One thing which helps to understand LOOP a bit better is that a LOOP has three different clause sections
(loop
; first a single optional NAME clause
; then zero or more variable clauses with WITH, INITIAL, FINALLY and/or FOR
; then zero or more main clauses with DO, RETURN, COLLECT, APPEND, SUM, NCONC, ...
)
One has to keep the order of these clause sections.
There are two ways to introduce variables: FOR and WITH. FOR updates the variable in each iteration and WITH will do it only once. You can write these clauses in any order within the correct section, but generally the WITH binding and its value will be created before the FOR variable will have a correct value - though not always.

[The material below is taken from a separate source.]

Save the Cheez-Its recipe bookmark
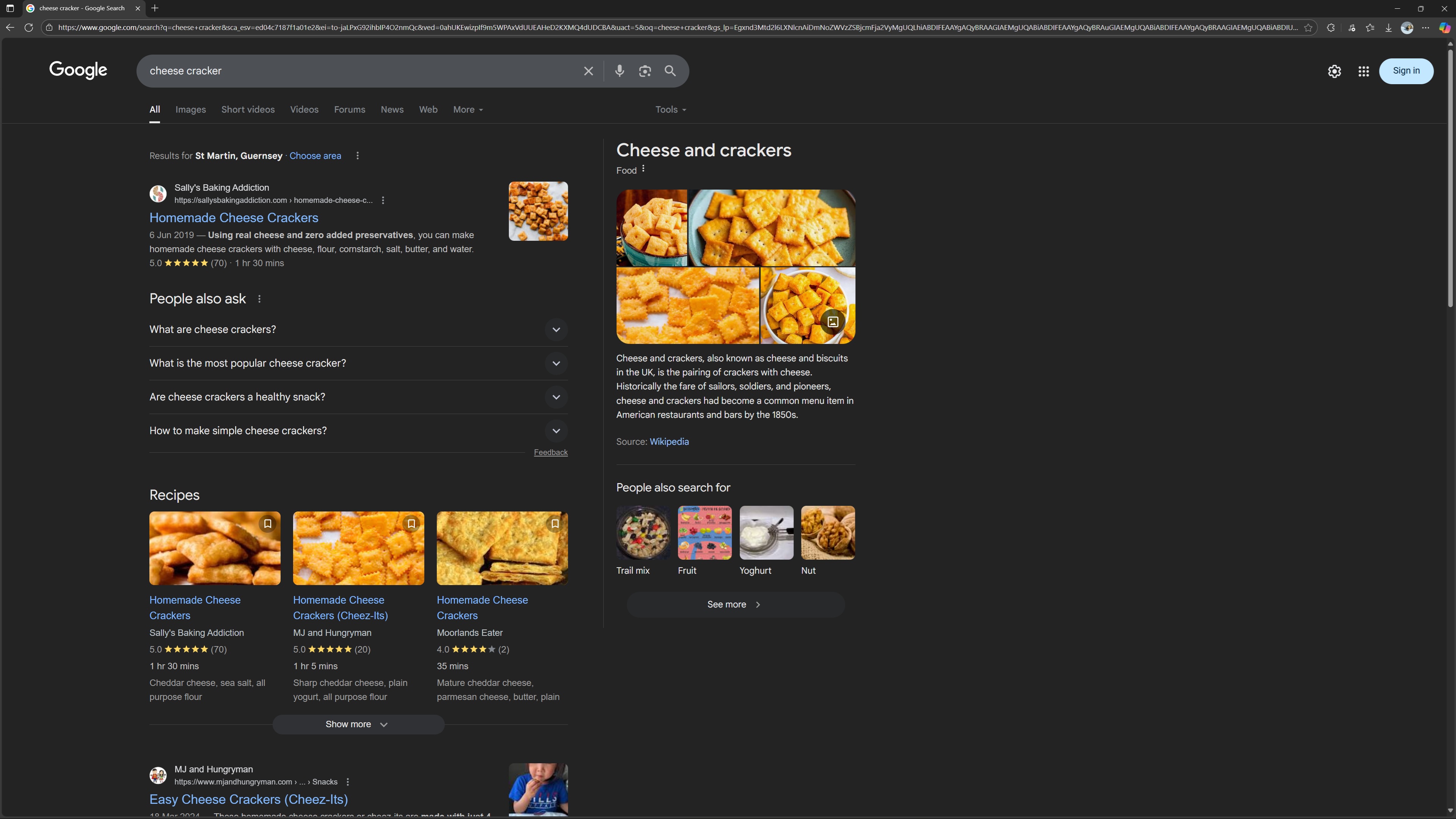The image size is (1456, 819). click(x=411, y=523)
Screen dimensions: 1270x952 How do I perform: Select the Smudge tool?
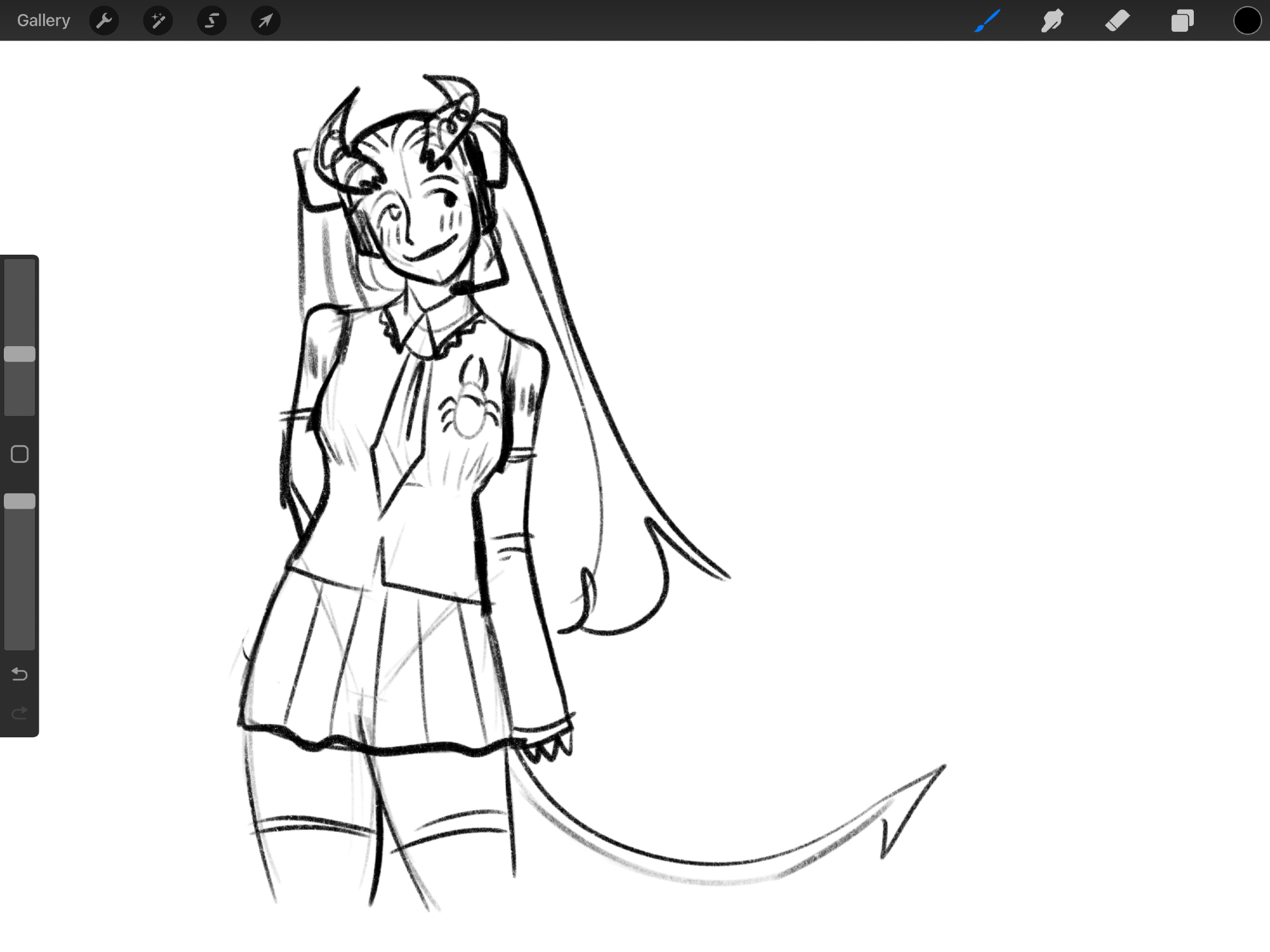[x=1052, y=21]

LispWorks warns about your specific code:
CL-USER 6 > (loop for c in '((1) (2) (3))
with p = (car c)
collect p)
Warning: Local Variable Initialization clause
(the binding of P) follows iteration forms but will be evaluated before them.
(NIL NIL NIL)
Often
(loop for c in clauses
with p = (car c)
collect p)
will be implemented by something like this:
(...
(let ((c nil) ...)
(let ((p (car c))) ; your (CAR ...) form
; iteration code ...
)))
In this case you had some 'luck', since (car nil) happens to work and only the result is not what you expect - silently.
But this will create an error:
(loop for c in '((1) (2) (3))
with p = (1+ c) ; note the 1+ instead of CAR
collect p)
Here (1+ nil) won't work and will be an error, because the function 1+ accepts only numbers as arguments. You won't see an unexpected result, but an error.
Style Rules
- Don't mix
FOR and WITH clauses.
- Write
WITH clauses before FOR clauses.
- Don't depend on implementation specific behaviour and effects.